**Task to complete**: Once the line containing "Screen dimensions: 1920x1080" is found in the entries below, reproduce it and every line after it, stopping at and including the line containing "You are a computer-use agent. The"; reproduce nothing else, and keep each line exact.

**Given data**:
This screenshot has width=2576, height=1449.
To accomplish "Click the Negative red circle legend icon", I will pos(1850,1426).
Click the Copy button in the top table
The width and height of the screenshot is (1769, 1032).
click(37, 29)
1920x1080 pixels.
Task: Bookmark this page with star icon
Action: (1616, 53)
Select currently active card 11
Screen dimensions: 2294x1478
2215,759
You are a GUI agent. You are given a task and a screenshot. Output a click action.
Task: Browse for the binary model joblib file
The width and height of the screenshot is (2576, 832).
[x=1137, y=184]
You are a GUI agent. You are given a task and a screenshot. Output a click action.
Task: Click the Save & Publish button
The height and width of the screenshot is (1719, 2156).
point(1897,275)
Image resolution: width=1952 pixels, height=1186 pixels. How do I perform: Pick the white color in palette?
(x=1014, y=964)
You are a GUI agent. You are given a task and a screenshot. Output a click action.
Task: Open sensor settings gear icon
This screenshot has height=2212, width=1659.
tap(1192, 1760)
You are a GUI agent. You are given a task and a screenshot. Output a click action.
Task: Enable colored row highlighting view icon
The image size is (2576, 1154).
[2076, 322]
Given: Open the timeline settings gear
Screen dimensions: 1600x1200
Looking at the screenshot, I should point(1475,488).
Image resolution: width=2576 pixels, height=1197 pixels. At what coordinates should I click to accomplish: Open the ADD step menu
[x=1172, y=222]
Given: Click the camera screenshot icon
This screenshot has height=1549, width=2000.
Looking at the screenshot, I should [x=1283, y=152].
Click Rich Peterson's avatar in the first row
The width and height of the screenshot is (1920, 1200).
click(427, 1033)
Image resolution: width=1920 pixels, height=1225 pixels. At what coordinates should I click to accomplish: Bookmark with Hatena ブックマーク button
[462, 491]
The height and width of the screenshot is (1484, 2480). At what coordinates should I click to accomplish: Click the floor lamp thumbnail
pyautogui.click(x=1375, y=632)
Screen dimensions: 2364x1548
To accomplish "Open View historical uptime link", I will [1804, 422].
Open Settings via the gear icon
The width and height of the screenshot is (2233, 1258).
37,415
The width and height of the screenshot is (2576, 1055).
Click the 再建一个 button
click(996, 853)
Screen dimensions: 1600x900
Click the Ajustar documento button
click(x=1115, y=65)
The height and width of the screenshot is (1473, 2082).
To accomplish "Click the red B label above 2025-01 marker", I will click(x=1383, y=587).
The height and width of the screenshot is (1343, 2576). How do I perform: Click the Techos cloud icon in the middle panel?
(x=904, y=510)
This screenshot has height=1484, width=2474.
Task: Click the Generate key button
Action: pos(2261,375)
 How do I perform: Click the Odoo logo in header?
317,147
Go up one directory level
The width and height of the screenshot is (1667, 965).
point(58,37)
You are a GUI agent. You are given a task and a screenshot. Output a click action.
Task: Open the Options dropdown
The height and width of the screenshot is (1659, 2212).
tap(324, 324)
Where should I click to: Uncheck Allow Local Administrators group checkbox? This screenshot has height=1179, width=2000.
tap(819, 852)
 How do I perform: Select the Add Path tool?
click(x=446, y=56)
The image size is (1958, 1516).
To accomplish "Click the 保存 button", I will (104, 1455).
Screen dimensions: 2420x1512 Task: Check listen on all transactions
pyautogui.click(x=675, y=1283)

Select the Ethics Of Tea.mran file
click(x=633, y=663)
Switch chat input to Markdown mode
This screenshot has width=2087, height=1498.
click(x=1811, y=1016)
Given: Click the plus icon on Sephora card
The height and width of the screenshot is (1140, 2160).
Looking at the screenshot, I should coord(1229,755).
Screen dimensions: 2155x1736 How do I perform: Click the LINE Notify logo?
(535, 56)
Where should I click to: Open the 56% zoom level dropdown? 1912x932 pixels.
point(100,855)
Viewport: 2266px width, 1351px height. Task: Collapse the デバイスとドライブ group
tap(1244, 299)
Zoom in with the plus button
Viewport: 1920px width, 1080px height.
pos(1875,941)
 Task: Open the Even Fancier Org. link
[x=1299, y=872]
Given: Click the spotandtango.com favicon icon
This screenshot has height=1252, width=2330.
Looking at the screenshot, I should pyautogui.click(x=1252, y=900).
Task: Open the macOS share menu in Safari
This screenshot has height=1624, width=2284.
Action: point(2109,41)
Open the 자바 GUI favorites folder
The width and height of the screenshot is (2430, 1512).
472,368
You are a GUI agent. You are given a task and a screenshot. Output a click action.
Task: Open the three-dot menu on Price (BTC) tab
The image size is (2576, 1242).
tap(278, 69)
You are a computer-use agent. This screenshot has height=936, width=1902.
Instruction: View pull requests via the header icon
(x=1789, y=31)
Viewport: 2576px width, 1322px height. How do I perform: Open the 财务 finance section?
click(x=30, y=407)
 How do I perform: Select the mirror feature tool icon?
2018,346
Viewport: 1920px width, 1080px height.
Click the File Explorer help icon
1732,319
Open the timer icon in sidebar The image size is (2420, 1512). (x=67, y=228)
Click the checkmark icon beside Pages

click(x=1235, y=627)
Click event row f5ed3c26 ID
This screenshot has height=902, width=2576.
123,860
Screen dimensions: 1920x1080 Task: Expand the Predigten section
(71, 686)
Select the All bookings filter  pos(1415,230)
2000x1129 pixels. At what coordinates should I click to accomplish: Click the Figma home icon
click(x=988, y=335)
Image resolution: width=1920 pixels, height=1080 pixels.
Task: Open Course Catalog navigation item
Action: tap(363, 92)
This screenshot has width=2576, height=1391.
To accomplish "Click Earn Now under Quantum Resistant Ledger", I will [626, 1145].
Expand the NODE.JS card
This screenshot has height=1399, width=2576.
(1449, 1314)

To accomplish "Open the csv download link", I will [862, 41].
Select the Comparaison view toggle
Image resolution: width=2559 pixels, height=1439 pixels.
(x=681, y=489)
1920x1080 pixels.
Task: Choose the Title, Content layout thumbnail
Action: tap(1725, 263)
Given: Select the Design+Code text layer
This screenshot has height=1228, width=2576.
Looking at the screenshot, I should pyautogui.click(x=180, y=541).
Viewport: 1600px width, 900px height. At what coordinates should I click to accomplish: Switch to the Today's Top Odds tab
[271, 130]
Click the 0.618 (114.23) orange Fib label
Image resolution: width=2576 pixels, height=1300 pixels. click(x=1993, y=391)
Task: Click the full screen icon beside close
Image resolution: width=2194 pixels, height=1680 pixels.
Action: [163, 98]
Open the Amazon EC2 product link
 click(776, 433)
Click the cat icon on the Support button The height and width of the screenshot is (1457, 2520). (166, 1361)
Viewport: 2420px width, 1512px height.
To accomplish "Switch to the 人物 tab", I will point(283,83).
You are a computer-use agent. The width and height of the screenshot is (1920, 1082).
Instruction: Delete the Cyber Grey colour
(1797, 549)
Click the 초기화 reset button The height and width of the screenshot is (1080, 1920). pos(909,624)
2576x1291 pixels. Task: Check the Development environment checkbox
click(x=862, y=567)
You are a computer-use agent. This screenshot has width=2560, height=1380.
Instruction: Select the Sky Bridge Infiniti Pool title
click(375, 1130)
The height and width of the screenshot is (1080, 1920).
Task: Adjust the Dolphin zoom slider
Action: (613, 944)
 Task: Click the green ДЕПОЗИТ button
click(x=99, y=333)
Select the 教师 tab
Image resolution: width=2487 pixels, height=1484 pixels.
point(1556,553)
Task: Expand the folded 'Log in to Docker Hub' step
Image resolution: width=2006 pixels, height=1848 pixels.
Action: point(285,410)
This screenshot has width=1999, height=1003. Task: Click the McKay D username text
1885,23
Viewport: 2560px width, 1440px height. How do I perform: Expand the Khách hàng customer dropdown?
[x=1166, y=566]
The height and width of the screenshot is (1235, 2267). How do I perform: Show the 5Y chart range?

**Your response**:
Screen dimensions: 1920x1080 Task: Expand the Predigten section
(71, 686)
Select the All bookings filter  pos(1415,230)
2000x1129 pixels. At what coordinates should I click to accomplish: Click the Figma home icon
click(x=988, y=335)
Image resolution: width=1920 pixels, height=1080 pixels.
Task: Open Course Catalog navigation item
Action: tap(363, 92)
This screenshot has width=2576, height=1391.
To accomplish "Click Earn Now under Quantum Resistant Ledger", I will [626, 1145].
Expand the NODE.JS card
This screenshot has height=1399, width=2576.
(1449, 1314)

To accomplish "Open the csv download link", I will [862, 41].
Select the Comparaison view toggle
Image resolution: width=2559 pixels, height=1439 pixels.
(x=681, y=489)
1920x1080 pixels.
Task: Choose the Title, Content layout thumbnail
Action: tap(1725, 263)
Given: Select the Design+Code text layer
This screenshot has height=1228, width=2576.
Looking at the screenshot, I should pyautogui.click(x=180, y=541).
Viewport: 1600px width, 900px height. At what coordinates should I click to accomplish: Switch to the Today's Top Odds tab
[271, 130]
Click the 0.618 (114.23) orange Fib label
Image resolution: width=2576 pixels, height=1300 pixels. click(x=1993, y=391)
Task: Click the full screen icon beside close
Image resolution: width=2194 pixels, height=1680 pixels.
Action: [163, 98]
Open the Amazon EC2 product link
 click(776, 433)
Click the cat icon on the Support button The height and width of the screenshot is (1457, 2520). (166, 1361)
Viewport: 2420px width, 1512px height.
To accomplish "Switch to the 人物 tab", I will point(283,83).
You are a computer-use agent. The width and height of the screenshot is (1920, 1082).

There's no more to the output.